The ability to index IPv6 addresses has been requested for a very long time. The reason why we have been pushing back so far is that we had no way to index IPv6 addresses efficiently. Our two options were basically to either index them as sortable strings, or to index them with multiple levels of precision like we did for 32-bits and 64-bits numerics. The issue with indexing as a sortable string is that you get terrible range performance: this typically requires visiting every single matching value, so querying a large IPv6 subnet would have been very slow. Then it would be tempting to index IPv6 addresses with multiple levels of precision, but this raises another issue: the more levels of precision, the fewer terms you need to visit at index time and the faster the range queries. However, these additional terms also have a cost in terms of index size and indexing speed. With only 32 or 64 bits of data, we managed to find trade-offs that provided good search performance with a reasonable indexing slow down and increase of the index size. But the trade-off is more complicated with 128 bits of data as you either get terrible indexing performance or terrible search performance.
What changed?
Lucene 6 introduced a new index structure called multi-dimensional points. In particular, this structure can be used to index numerics up to 128 bits by configuring a number of dimensions equal to 1. Conceptually, it is not that different from how Lucene indexed numerics with multiple level of precision, in the sense that it is putting together data that are likely to match the same ranges.
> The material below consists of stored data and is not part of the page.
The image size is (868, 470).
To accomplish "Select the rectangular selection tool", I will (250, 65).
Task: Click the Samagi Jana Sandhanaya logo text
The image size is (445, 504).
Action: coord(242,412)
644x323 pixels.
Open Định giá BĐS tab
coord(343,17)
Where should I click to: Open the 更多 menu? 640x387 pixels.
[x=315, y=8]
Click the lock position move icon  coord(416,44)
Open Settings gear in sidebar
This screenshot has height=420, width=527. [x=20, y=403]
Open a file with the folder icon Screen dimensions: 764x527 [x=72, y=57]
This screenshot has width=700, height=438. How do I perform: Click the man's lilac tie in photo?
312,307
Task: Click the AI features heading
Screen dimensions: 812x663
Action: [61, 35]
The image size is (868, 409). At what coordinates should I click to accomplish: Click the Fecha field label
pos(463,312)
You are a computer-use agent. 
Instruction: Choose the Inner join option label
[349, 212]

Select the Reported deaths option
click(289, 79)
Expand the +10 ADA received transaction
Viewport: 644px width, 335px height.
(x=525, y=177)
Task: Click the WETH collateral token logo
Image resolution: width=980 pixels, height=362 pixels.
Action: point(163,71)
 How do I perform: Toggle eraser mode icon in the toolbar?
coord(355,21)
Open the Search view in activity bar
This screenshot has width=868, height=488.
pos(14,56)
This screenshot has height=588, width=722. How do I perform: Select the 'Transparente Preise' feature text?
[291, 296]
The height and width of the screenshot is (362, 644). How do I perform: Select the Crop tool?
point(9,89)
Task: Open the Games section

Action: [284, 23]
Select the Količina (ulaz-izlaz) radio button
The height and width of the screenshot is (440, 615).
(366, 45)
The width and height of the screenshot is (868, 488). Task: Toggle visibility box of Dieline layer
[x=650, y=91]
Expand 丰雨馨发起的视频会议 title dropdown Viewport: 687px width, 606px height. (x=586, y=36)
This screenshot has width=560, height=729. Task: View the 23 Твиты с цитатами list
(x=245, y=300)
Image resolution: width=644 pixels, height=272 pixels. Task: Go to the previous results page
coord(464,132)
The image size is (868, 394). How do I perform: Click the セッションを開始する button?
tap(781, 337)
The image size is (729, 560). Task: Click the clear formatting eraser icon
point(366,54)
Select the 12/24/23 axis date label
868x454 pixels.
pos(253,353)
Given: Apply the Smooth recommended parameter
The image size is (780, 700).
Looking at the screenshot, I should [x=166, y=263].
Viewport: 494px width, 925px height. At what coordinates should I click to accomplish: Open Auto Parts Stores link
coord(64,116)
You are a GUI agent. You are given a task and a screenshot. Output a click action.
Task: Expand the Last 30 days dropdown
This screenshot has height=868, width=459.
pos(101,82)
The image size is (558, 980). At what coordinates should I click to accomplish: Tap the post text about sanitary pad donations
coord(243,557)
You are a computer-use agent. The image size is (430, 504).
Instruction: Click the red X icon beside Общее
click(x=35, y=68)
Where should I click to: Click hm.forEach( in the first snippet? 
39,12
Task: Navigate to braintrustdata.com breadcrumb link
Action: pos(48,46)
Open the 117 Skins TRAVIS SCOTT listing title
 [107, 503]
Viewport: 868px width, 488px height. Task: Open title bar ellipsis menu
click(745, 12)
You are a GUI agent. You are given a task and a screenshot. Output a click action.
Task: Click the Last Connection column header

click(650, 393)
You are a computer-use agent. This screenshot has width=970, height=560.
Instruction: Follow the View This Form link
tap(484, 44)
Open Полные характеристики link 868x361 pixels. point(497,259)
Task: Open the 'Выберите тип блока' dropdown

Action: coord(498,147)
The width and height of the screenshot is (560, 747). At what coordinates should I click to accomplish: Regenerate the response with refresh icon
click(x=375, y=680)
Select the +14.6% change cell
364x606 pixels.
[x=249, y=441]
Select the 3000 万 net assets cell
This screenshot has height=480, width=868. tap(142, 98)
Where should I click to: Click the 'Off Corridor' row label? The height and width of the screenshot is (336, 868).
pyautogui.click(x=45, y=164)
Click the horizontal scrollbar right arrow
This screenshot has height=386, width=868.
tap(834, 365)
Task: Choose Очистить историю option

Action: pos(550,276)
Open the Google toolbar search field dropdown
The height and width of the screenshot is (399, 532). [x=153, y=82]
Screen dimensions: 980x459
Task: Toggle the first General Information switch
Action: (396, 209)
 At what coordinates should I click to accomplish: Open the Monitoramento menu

Except that points compute these ranges dynamically based on the data that is being indexed, rather than obeying to a static scheme. This is a huge difference since it means we do not index ranges that will not be useful at search time, which is exactly what was adding bloat to the index and making indexing slow in previous versions.
How does it work?
IPv6 addresses will be supported on all indexes that are created after the upgrade to 5.x, there will be no way to add IPv6 addresses to indexes that were created on Elasticsearch 2.x without reindexing. Internally, all IP addresses are now represented as a 128-bits IPv6 address. If you index an IPv4 address, it will be automatically translated to an IPv4-mapped IPv6 address at index time, and then converted back to an IPv4 address when returning sort values or aggregations. For instance, IPv4 address 1.2.3.4
would internally be indexed as 0:0:0:0:0:ffff:1.2.3.4
.
You might be worried that indexes will be larger in the case that you only need to index IPv4 addresses since they only need 32 bits of data while they are indexed as IPv6 addresses that need 128 bits of data. However IPv4-mapped IPv6 addresses all start with the same 12 bytes, which is something that makes compression easy. And since the new data-structure that we use for indexing numerics is more space-efficient that the one we were using previously, you could actually expect disk usage reduction.